SET EXERCISE:
Reproduce the records word for word, from the first line through the line containing "pos(67,221)", and omit the pictures.

GIVEN ENTRIES:
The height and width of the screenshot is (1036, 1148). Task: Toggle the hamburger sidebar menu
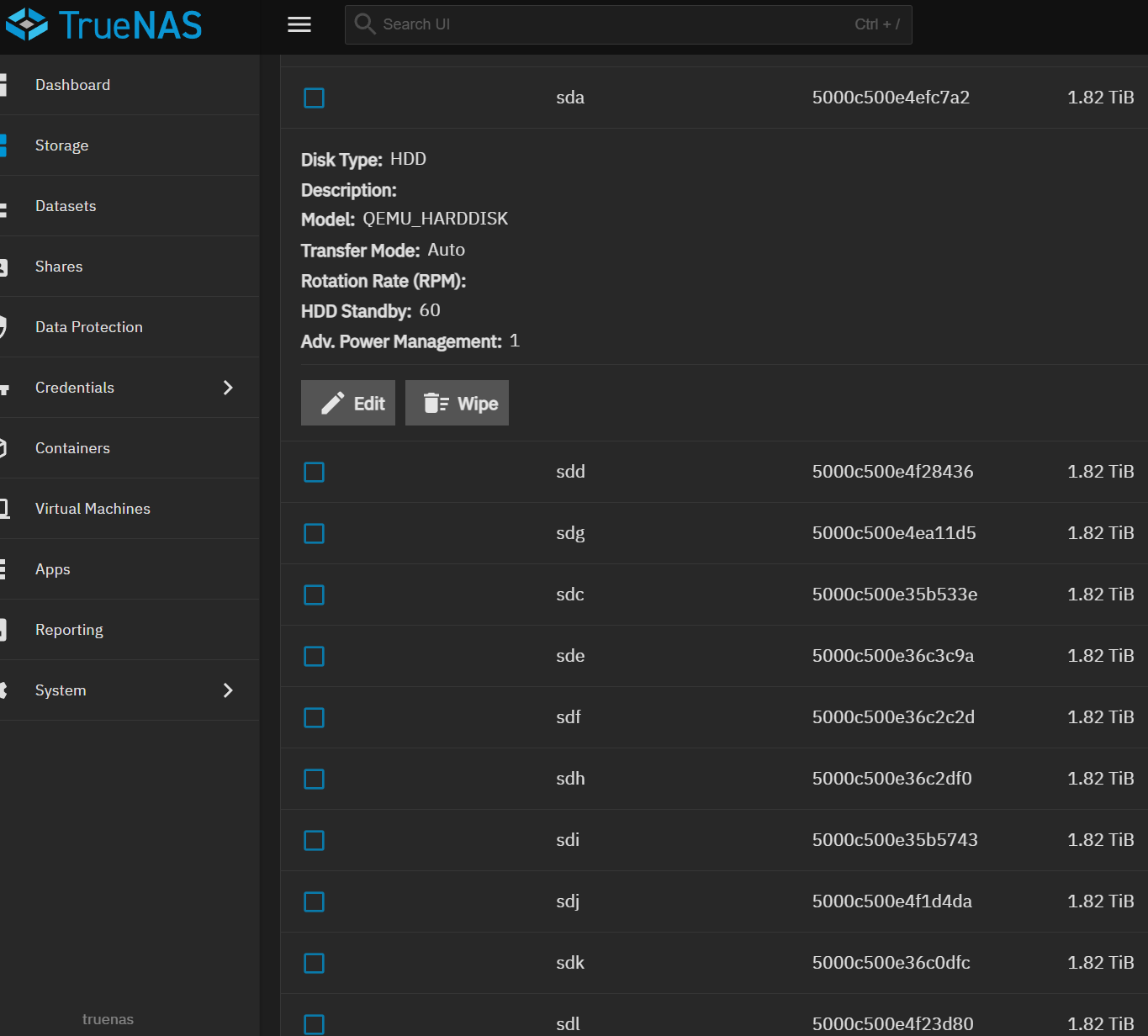click(x=299, y=24)
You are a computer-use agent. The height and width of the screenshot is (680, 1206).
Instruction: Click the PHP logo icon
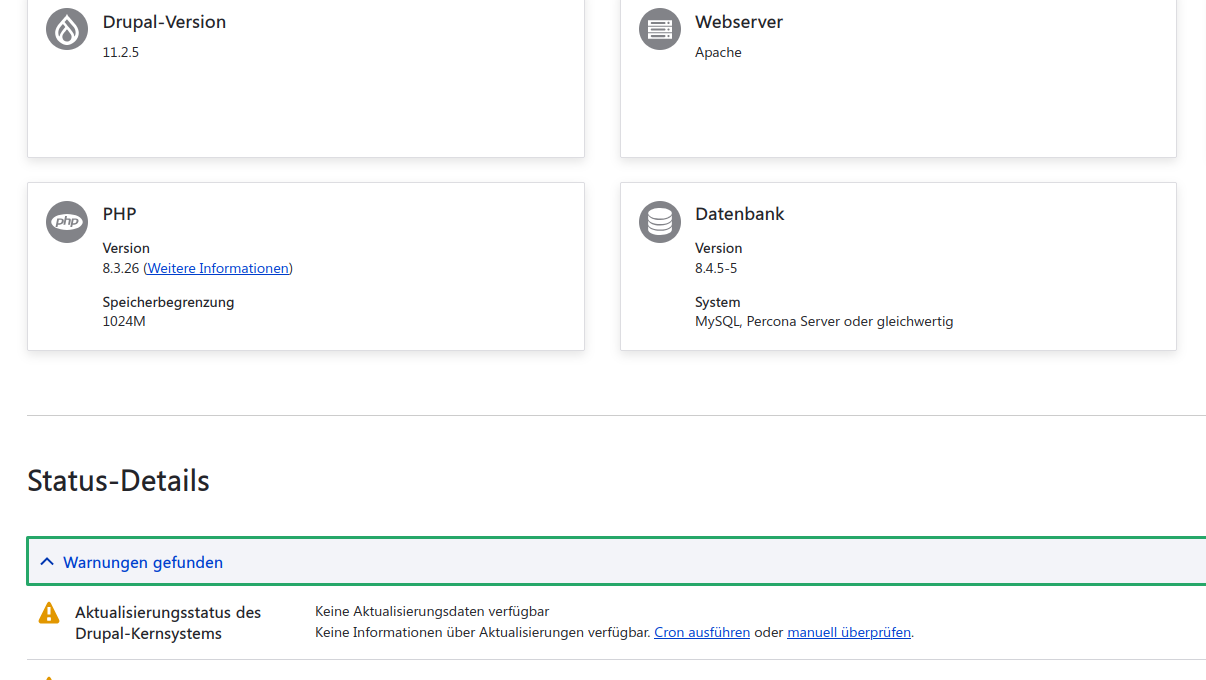pos(67,221)
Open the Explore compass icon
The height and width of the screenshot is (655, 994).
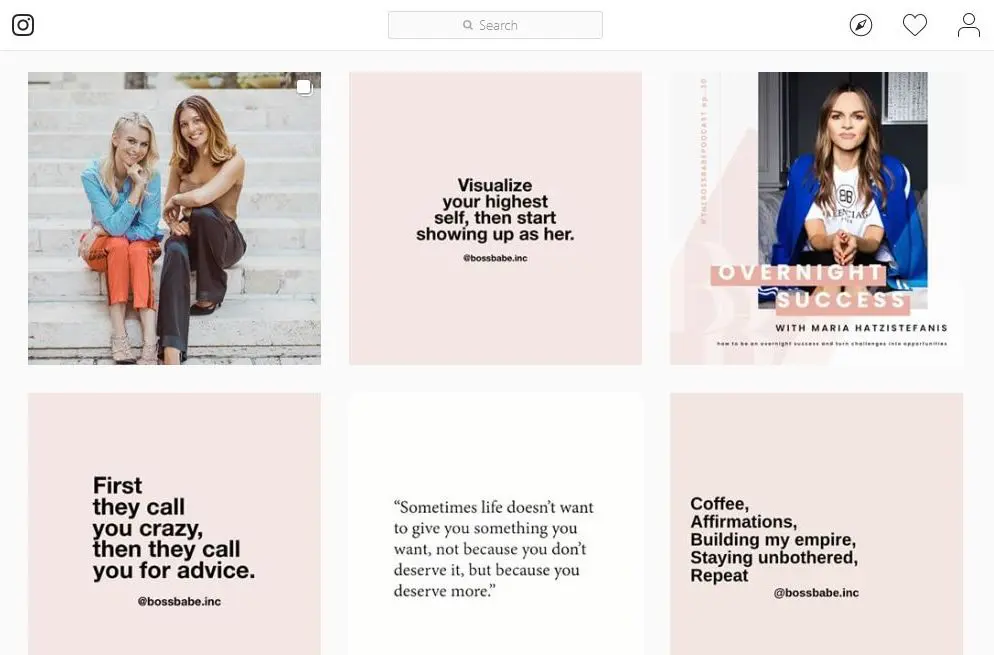point(861,25)
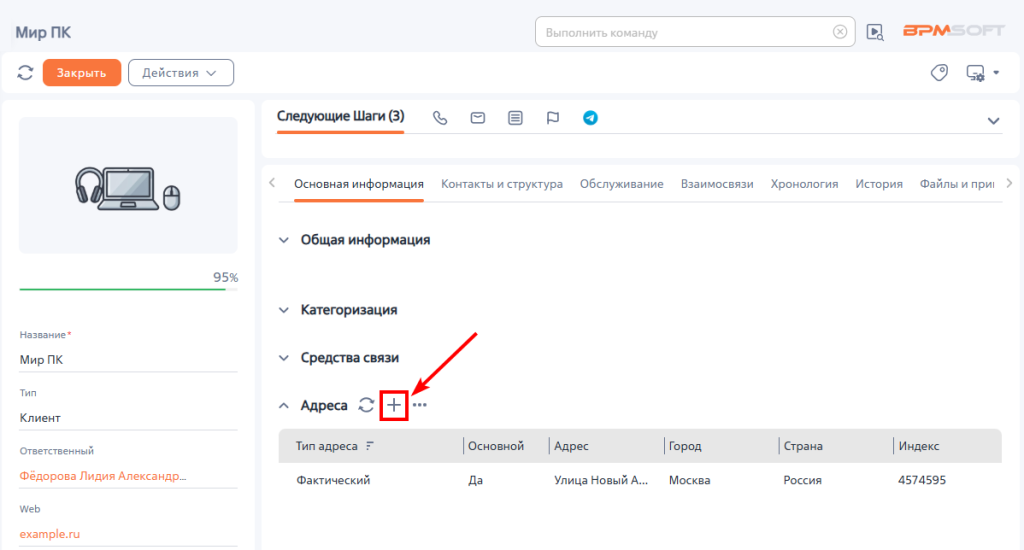Screen dimensions: 1024x550
Task: Click the tag icon in the top toolbar
Action: [x=939, y=73]
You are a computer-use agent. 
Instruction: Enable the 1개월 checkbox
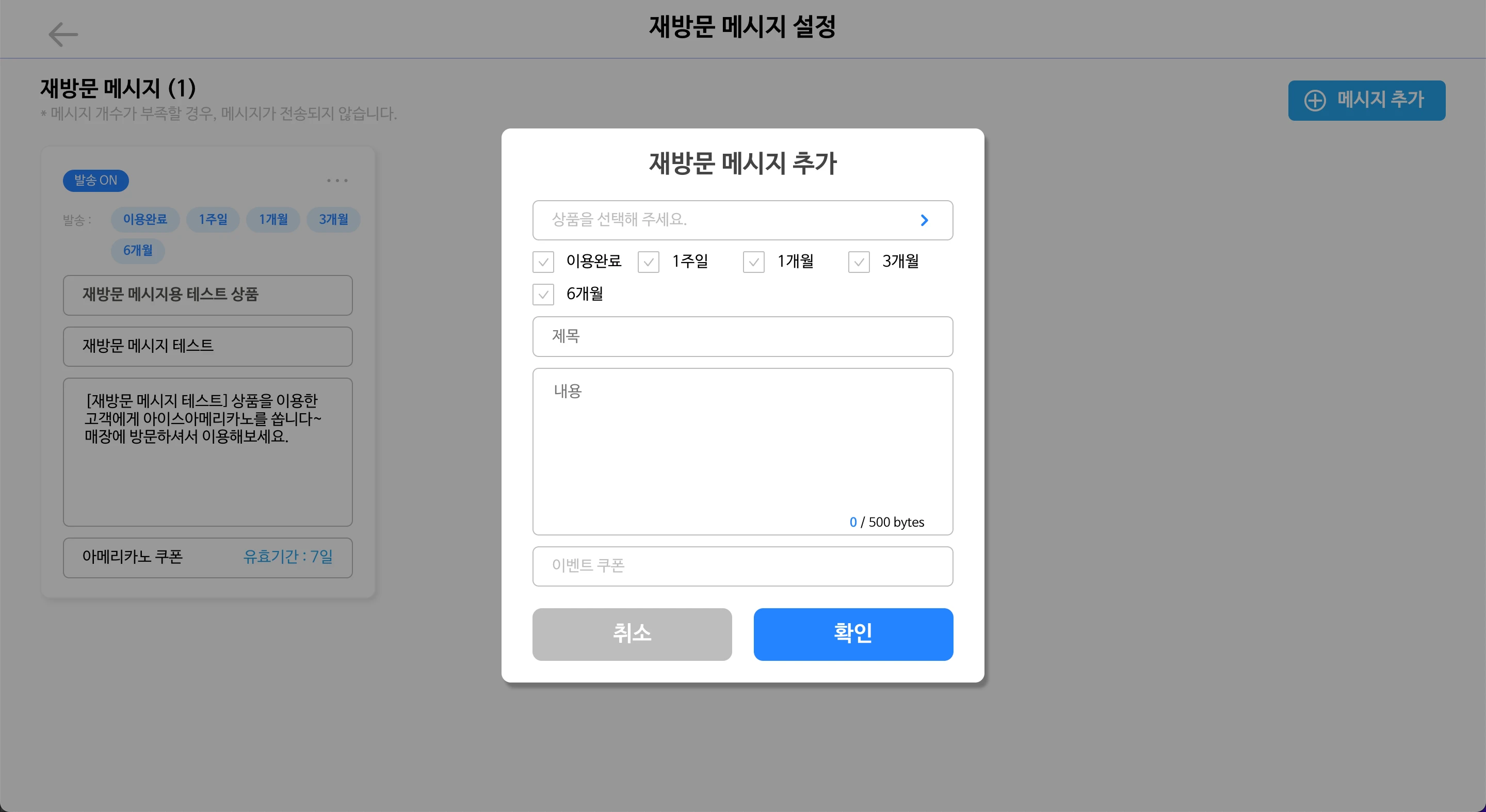[753, 262]
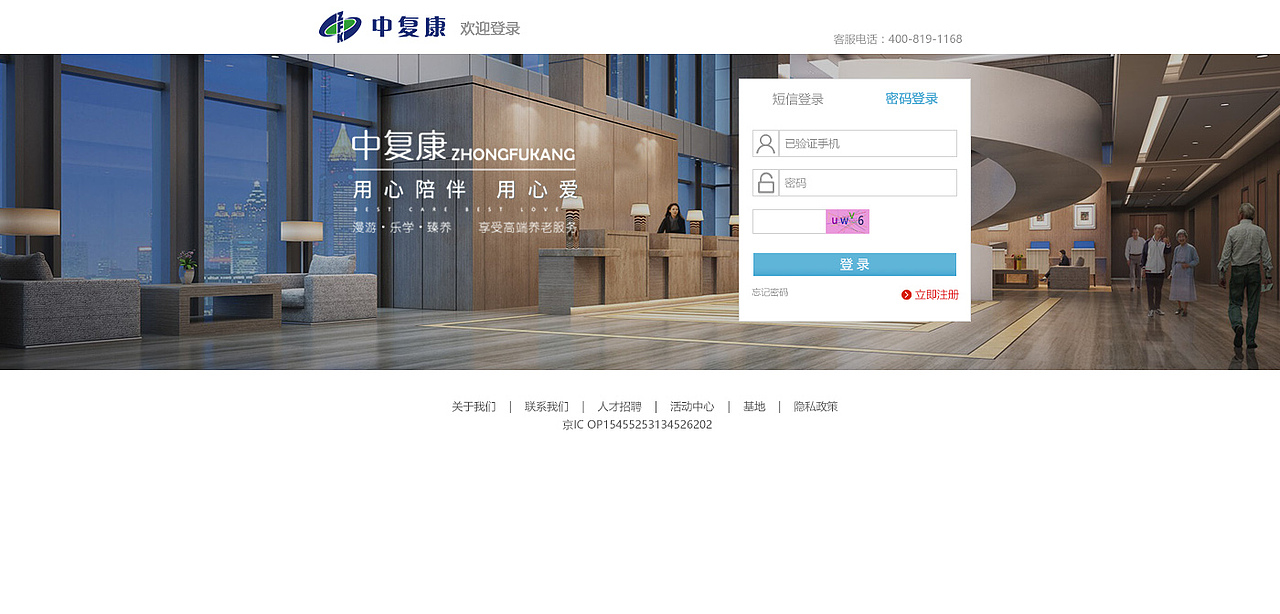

ANSWER FOR THE TASK:
The height and width of the screenshot is (1036, 1148). Task: Toggle the hamburger sidebar menu
click(x=299, y=24)
You are a computer-use agent. The height and width of the screenshot is (680, 1206).
Instruction: Click the PHP logo icon
pos(67,221)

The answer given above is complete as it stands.